Tillerson visits India seeking help fighting Taliban in Afghanistan

U.S. Secretary of State Rex Tillerson visited India Tuesday — part of a multi-day trip to Asia and the Middle East that officials say is designed to cement a relationship instrumental in ending the war in Afghanistan.

U.S. Secretary of State Rex Tillerson disembarks from his airplane upon arrival at the Nur Khan military airbase in Islamabad, Pakistan, on Tuesday. Later, he arrived in New Delhi, India, with Afghan President . Photo by Aamir Qureshi/EPA-EFE/Pool
U.S. Secretary of State Rex Tillerson disembarks from his airplane upon arrival at the Nur Khan military airbase in Islamabad, Pakistan, on Tuesday. Later, he arrived in New Delhi, India, with Afghan President . Photo by Aamir Qureshi/EPA-EFE/Pool

After making a surprise visit in Afghanistan Monday and traveling from Islamabad, Pakistan, Tuesday, Tillerson and Afghan President Ashraf Ghani arrived in New Delhi.
Tillerson seeks a design for the region which involves a cooling of tensions between India and Pakistan, as well as persuading the Pakistani government to take stronger action to end ties with the Taliban and other jihadist groups. Withdrawal of support would end the war in Afghanistan, India Express reported Tuesday.

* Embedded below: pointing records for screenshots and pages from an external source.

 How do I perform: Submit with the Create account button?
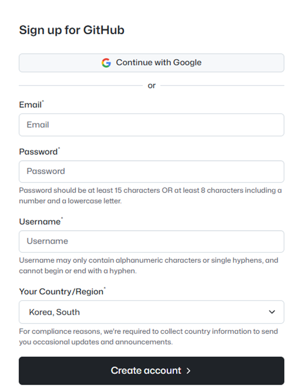(152, 371)
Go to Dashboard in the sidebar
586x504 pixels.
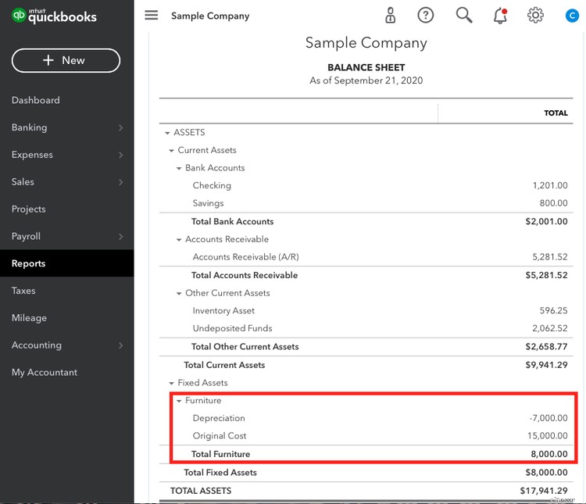[x=36, y=100]
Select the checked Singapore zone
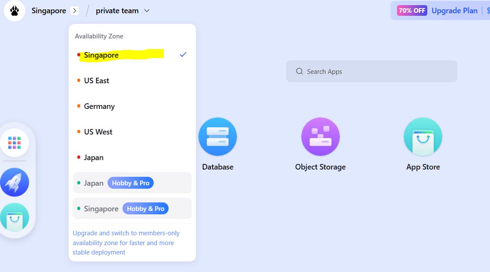 pyautogui.click(x=101, y=55)
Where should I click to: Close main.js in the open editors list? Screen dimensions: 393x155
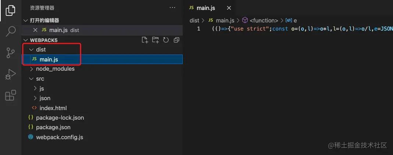coord(35,30)
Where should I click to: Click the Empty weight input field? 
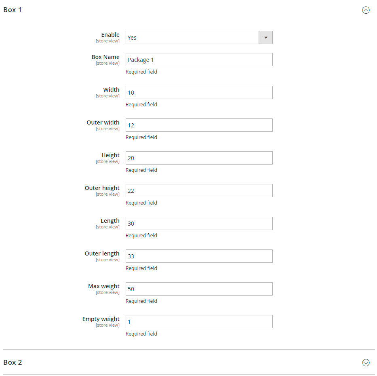pos(199,321)
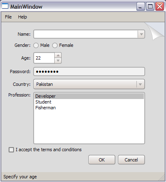166x182 pixels.
Task: Increase age with the up arrow
Action: click(58, 55)
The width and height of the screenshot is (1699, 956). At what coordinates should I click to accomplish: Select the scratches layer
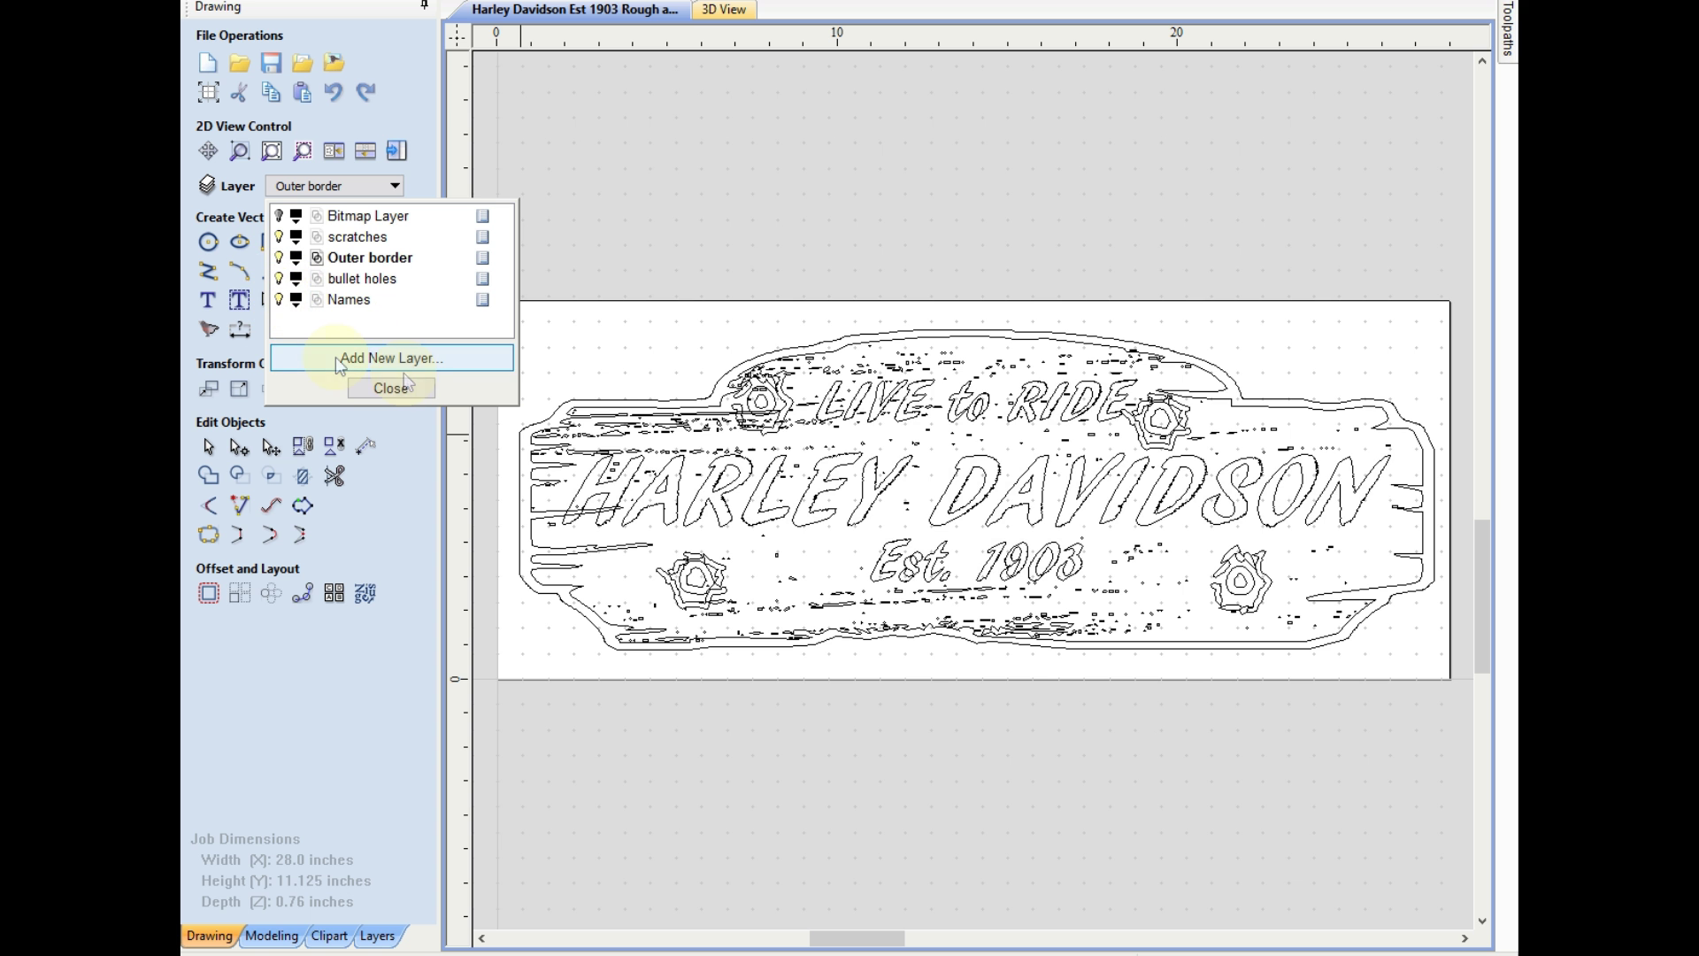coord(357,235)
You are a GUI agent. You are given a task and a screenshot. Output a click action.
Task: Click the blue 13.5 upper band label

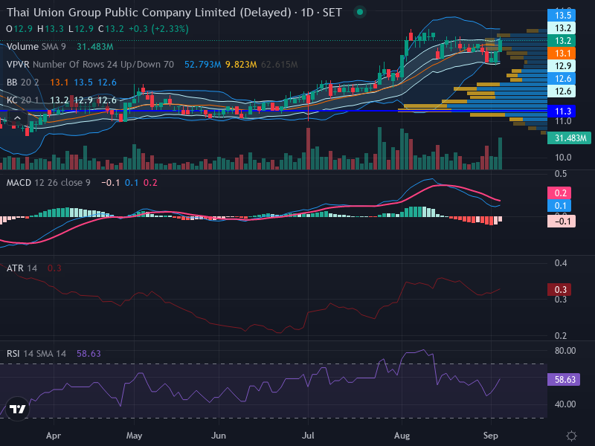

Last week, Tillerson addressed the Center for Strategic and International studies in Washington, D.C., and identified India as one of “two bookends of stability on either side of the globe” — the United States being the other — and mentioned Pakistan and China as disruptive forces in the region.

“India needs a reliable partner on the world stage, and the U.S. is that partner,” Tillerson said.

The Asia and Middle East trip, an ambitious diplomatic initiative to secure partnerships in the region, comes as President Donald Trump’s administration has developed a “conditions-based” approach to Pakistan that involves cutting ties with jihadists undermining stability in Afghanistan.

Pakistani Prime minister Shahid Khaqan Abbasi has said “injecting” India into the relationship will not lead to a resolution.

India is expected to seek additional military technology from the United States, including state-of-the-art military drones.